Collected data
--------------------

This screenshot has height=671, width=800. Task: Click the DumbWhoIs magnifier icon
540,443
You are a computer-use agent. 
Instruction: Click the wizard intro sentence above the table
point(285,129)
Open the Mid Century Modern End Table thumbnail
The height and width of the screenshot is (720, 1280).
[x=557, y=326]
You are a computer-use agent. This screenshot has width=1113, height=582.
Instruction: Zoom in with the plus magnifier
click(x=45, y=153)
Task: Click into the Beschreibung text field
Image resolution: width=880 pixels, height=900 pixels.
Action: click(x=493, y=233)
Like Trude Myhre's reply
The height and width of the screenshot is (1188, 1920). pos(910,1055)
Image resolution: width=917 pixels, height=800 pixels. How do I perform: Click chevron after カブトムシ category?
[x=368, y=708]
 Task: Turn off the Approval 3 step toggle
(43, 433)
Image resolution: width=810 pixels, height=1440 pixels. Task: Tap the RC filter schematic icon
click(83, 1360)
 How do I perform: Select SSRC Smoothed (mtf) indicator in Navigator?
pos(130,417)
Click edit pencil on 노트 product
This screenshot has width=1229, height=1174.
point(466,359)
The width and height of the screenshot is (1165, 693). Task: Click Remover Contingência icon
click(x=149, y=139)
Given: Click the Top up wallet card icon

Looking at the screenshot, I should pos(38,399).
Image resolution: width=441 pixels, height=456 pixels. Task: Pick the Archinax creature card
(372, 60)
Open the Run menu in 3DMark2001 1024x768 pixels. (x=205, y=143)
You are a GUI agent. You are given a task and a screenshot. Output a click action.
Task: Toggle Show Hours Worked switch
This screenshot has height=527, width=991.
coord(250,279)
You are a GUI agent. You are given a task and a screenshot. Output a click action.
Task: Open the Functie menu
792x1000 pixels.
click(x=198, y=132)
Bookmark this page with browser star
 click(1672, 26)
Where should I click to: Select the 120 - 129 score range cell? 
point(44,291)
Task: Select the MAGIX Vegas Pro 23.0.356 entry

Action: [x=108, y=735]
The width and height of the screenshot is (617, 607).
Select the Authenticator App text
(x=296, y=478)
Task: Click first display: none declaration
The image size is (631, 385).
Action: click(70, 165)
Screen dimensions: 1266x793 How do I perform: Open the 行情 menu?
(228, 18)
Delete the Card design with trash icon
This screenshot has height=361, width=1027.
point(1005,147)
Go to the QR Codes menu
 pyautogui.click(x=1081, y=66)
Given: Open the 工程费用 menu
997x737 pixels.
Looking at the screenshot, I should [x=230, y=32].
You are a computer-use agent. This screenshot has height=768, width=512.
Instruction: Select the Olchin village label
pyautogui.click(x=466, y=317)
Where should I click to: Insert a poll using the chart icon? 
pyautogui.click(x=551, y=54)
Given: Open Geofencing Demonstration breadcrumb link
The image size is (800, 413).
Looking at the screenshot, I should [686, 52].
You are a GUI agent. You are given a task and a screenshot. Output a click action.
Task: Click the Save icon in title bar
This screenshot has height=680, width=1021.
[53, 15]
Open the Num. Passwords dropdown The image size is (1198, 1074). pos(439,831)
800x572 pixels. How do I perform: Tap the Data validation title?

--------------------

--- WORK ITEM ---
Your output must be the exact lines from the one containing "The image size is (631, 385)." through the end of the data above, both included, and nothing more.

--- RESPONSE ---
The image size is (631, 385).
Action: click(70, 165)
Screen dimensions: 1266x793 How do I perform: Open the 行情 menu?
(228, 18)
Delete the Card design with trash icon
This screenshot has height=361, width=1027.
point(1005,147)
Go to the QR Codes menu
 pyautogui.click(x=1081, y=66)
Given: Open the 工程费用 menu
997x737 pixels.
Looking at the screenshot, I should [x=230, y=32].
You are a computer-use agent. This screenshot has height=768, width=512.
Instruction: Select the Olchin village label
pyautogui.click(x=466, y=317)
Where should I click to: Insert a poll using the chart icon? 
pyautogui.click(x=551, y=54)
Given: Open Geofencing Demonstration breadcrumb link
The image size is (800, 413).
Looking at the screenshot, I should [686, 52].
You are a GUI agent. You are given a task and a screenshot. Output a click action.
Task: Click the Save icon in title bar
This screenshot has height=680, width=1021.
[53, 15]
Open the Num. Passwords dropdown The image size is (1198, 1074). pos(439,831)
800x572 pixels. How do I perform: Tap the Data validation title?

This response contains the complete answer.